Napoli – Quaranta cani rischiano di perdere la loro casa dopo circa 25 anni. È l’allarme lanciato da enJOY4all APS per il futuro del Rifugio La Fenice, realtà che da un quarto di secolo opera a Ponticelli, in via Virginia Wolf, accogliendo e assistendo animali provenienti da situazioni di abbandono e grave disagio.
La vicenda è legata a un provvedimento di sgombero notificato dal Comune di Napoli lo scorso 11 agosto, con termine fissato al 31 agosto. A preoccupare l’associazione, però, non è soltanto il destino della struttura, ma soprattutto quello dei 40 animali che attualmente vi vivono.
Nessuna sistemazione indicata per i 40 animali
Secondo quanto riferito da enJOY4all APS, nel provvedimento non sarebbe indicata una soluzione alternativa per gli animali. Non viene individuato, in particolare, un rifugio comunale nel quale trasferirli né una struttura temporanea in grado di accoglierli in attesa di una sistemazione definitiva.
Per l’associazione si tratta di un elemento centrale della vicenda. Il trasferimento, infatti, non può essere considerato una semplice operazione logistica: molti dei cani presenti nella struttura sono anziani, malati, fobici o presentano difficoltà comportamentali che richiedono cure, attenzioni e una gestione specifica.
«Non sono semplicemente 40 cani da spostare»
È proprio su questo aspetto che enJOY4all APS concentra il proprio appello alle istituzioni. «Non sono semplicemente 40 cani da spostare», sottolinea l’associazione, ricordando che alcuni animali hanno trascorso gran parte della loro vita all’interno del rifugio.
Un eventuale trasferimento dovrebbe quindi garantire la continuità delle cure, condizioni adeguate e personale in grado di gestire le diverse esigenze degli animali.
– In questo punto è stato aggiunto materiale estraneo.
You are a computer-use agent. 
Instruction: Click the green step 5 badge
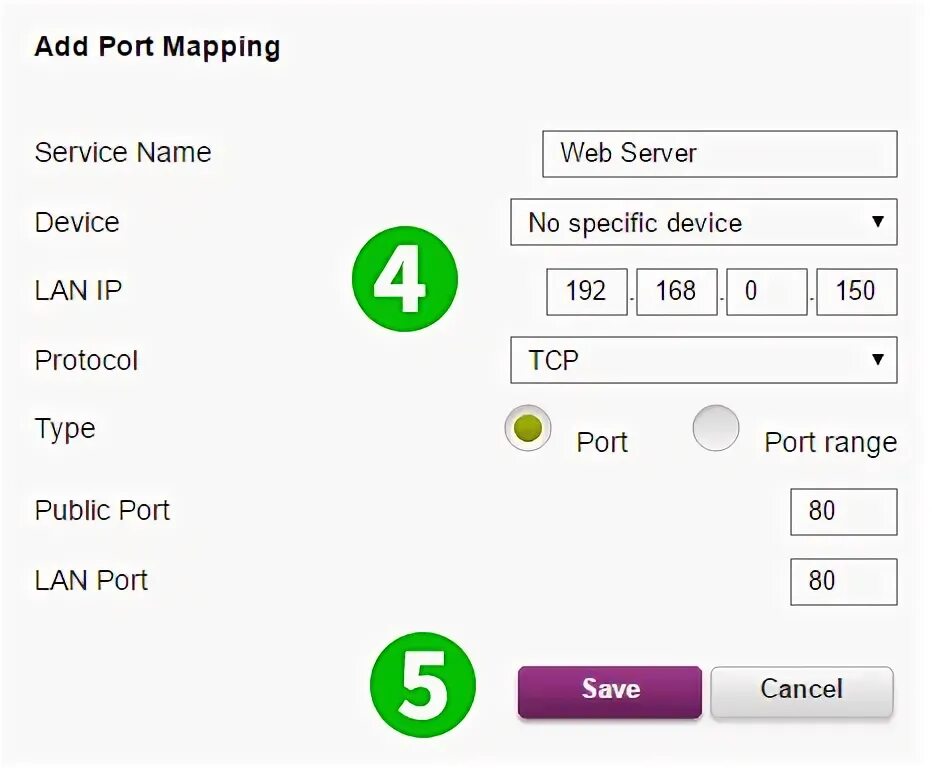pos(423,685)
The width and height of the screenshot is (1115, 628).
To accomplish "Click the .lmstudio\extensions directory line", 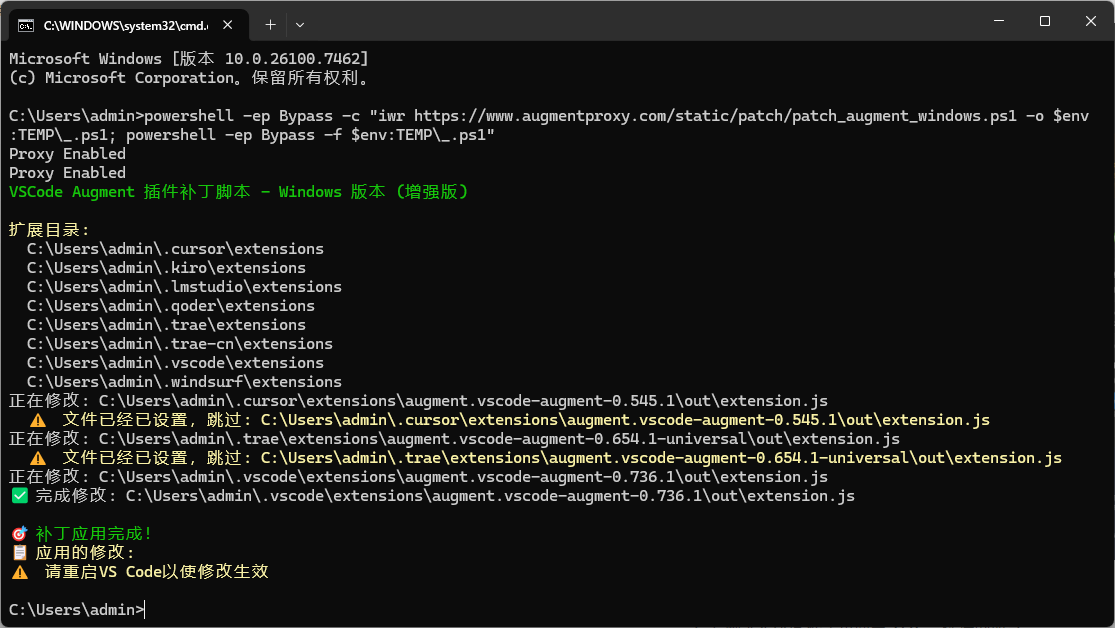I will [x=184, y=287].
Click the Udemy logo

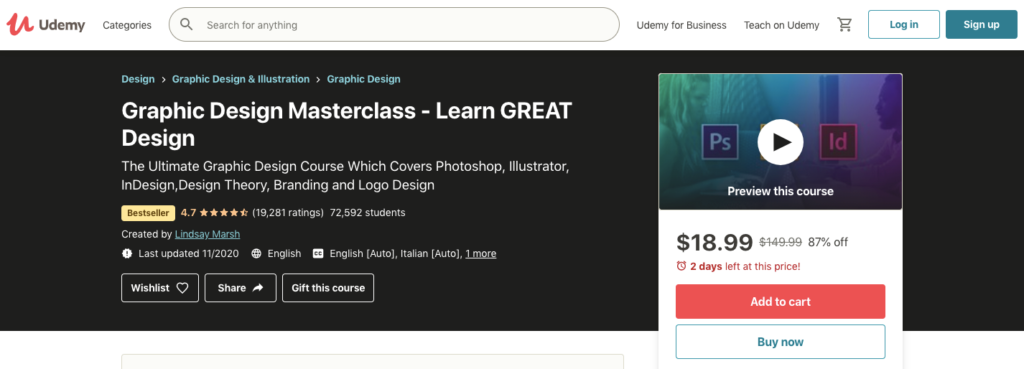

Da qui le domande poste dall’associazione: dove saranno trasferiti i 40 cani? Quale struttura potrà accoglierli? Chi si occuperà degli animali più anziani, malati o con particolari problematiche comportamentali?
L’appello: «Prima dello sgombero deve esserci una soluzione»
enJOY4all APS precisa di non voler entrare nel merito delle questioni amministrative e giuridiche, che saranno affrontate anche attraverso il ricorso annunciato dall’associazione. Il nodo, secondo l’organizzazione, è però quello di evitare che una vicenda amministrativa si trasformi in un’emergenza per il benessere di 40 animali.
Per questo viene chiesta alle istituzioni la sospensione del procedimento di sgombero, insieme all’apertura immediata di un tavolo tecnico con il Comune di Napoli.
L’associazione chiede inoltre di individuare una soluzione concreta e sicura per tutti gli animali, di chiarire il loro destino prima di qualsiasi eventuale sgombero e di avviare un confronto con le associazioni coinvolte e con gli altri soggetti istituzionali competenti.
La manifestazione del 4 settembre
Intanto enJOY4all APS ha rivolto un appello alle testate giornalistiche locali e regionali affinché seguano la vicenda e conoscano direttamente la situazione del Rifugio La Fenice.
Il primo appuntamento pubblico è fissato per venerdì 4 settembre alle 17.30, quando all’esterno della struttura si terrà una manifestazione per richiamare l’attenzione delle istituzioni e dell’opinione pubblica sul futuro dei 40 animali.
«Non chiediamo privilegi. Chiediamo che prima di qualsiasi sgombero venga considerato ciò che accadrà concretamente a 40 animali, molti dei quali anziani e con necessità specifiche», afferma Hilary Di Leva. «Se viene chiesto di liberare un’area, è necessario sapere anche dove potranno essere accolti gli animali che oggi vivono lì. Dietro ogni numero c’è una vita, una storia e una responsabilità».
L’associazione invita quindi giornalisti, fotografi e operatori televisivi a partecipare alla manifestazione del 4 settembre per documentare la situazione e dare voce a una vicenda che, senza una soluzione alternativa, rischia di trasformarsi in un’emergenza per 40 animali.